Numerous studies indicate that many of the several million jobs, particularly the factory jobs, lost in the past three years are permanently gone. Erica L. Groshen and Simon Potter of the Federal Reserve Bank of New York, in their study “Has Structural Change Contributed to a Jobless Recovery?” suggest that 79 percent of employees who have lost their jobs in the recent recession (and recovery) worked in industries more affected by structural shifts than by cyclical shifts. “Job losses that stem from structural changes are permanent: as industries decline, jobs are eliminated, compelling workers to switch industries, sectors, locations, or skills in order to find a new job,” they write.

Another side to the slow increase in employment despite the upturn in output has been the extraordinary growth in labor productivity, i.e., the extent to which US firms are driving their employees to work harder. The US Labor Department announced December 3 that employee production per hour during the third quarter rose at an annualized rate of 9.4 percent, the highest in two decades.

The Economist notes, “IT visionaries are out. Parsimony is in. Firms have squeezed out productivity gains by working their men and machines harder and controlling their costs better. These gains may not be sustainable, if workers and machines are working at a pitch they cannot maintain for long.” Stephen Stanley of RBS Greenwich Capital told the Washington Post, “You can only do that [increase productivity] for so long before you exhaust your workers.” Average manufacturing overtime increased in November to 4.4 hours and the workweek to 40.8 hours.

Sullivan of Morgan Stanley commented, “The downside of the productivity miracle is that there is less pressure on employers to hire.” Employers are making every effort to increase production without engaging new workers, resulting in a 14-month high in the average workweek. The increase in hours, according to Lehman Brothers analyst Drew Matus, is “the equivalent of adding 350,000 additional jobs.”

At the same time as productivity is soaring, workers’ wages are seeing next to no improvement. Average hourly earnings rose 0.1 percent in November to $15.46. Hourly earnings over the last 12 months are up only 2.1 percent, the slowest annual growth in 16 years.

Major firms continue to report job cuts and layoffs. Some of the most recent include:

* Sprint, the fourth largest long-distance telephone company in the US, announced plans November 24 to eliminate about 2,000 jobs, or about 3 percent of its workforce, as part of a restructuring plan.

Records provided —
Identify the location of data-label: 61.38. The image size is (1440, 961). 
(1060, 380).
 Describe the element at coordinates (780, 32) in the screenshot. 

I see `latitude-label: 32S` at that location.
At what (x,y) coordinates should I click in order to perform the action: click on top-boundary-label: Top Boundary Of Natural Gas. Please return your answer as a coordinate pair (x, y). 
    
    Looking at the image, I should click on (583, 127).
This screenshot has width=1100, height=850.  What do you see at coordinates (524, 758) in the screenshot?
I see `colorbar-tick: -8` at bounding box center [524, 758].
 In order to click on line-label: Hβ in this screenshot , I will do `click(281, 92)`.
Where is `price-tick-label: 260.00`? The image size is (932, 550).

Required action 1 — Translate this sentence from the passage on US job losses and productivity into Spanish: "Average hourly earnings rose 0.1 percent in November to $15.46."
Required action 2 — According to the passage on US job losses and productivity, at what annualized rate did employee production per hour rise during the third quarter?
Required action 3 — Proceed with the passage on US job losses and productivity from the point where it stops.

Answer area 1 — Los ingresos medios por hora aumentaron un 0,1 por ciento en noviembre, hasta 15,46 dólares.

Answer area 2 — 9.4 percent, the highest in two decades.

Answer area 3 —
* Drug manufacturer Schering-Plough of Trenton, New Jersey, reported December 4 that it would also cut 2,000 jobs, on top of the 1,000 announced last August. The 3,000 positions represent some 10 percent of the company’s staff. The firm has slipped from the eleventh to thirteenth in US pharmaceutical sales.

* Office equipment maker Xerox will cut 800 jobs in the US under previously announced restructuring plans. Two hundred jobs will be lost in the Rochester, New York area. After the cuts, Xerox’s workforce will be reduced to 62,000, down 15,000 in recent years.

* Autodesk, a provider of computer-aided design software, announced November 25 that it would eliminate 550 to 650 jobs, or 17 percent of its workforce. Most of the job cuts will come in the administrative and marketing areas.

* Mitsubishi Motors North America is planning to lay off 425 workers at its central Illinois assembly plant next year because of a deep sales slump. The layoffs, the first at the plant since 1999, will affect 350 unionized employees and as many as 75 nonunion staff.

* Boeing issued 60-day layoff notices November 21 to about 340 employees, mostly in the Puget Sound, Washington area, indicating that job cuts at the aerospace giant may continue into 2004. By the end of this year Boeing will have reduced its workforce by about 40,000 since December 2001.

* GE Medical Systems, a medical device conglomerate and a division of General Electric, is planning to eliminate 140 jobs at its Louisville, Colorado plant and send the work to Mexico and Finland. The jobs are going to existing plants in Juarez, Mexico and Helsinki. The company has 32,000 employees in 34 countries.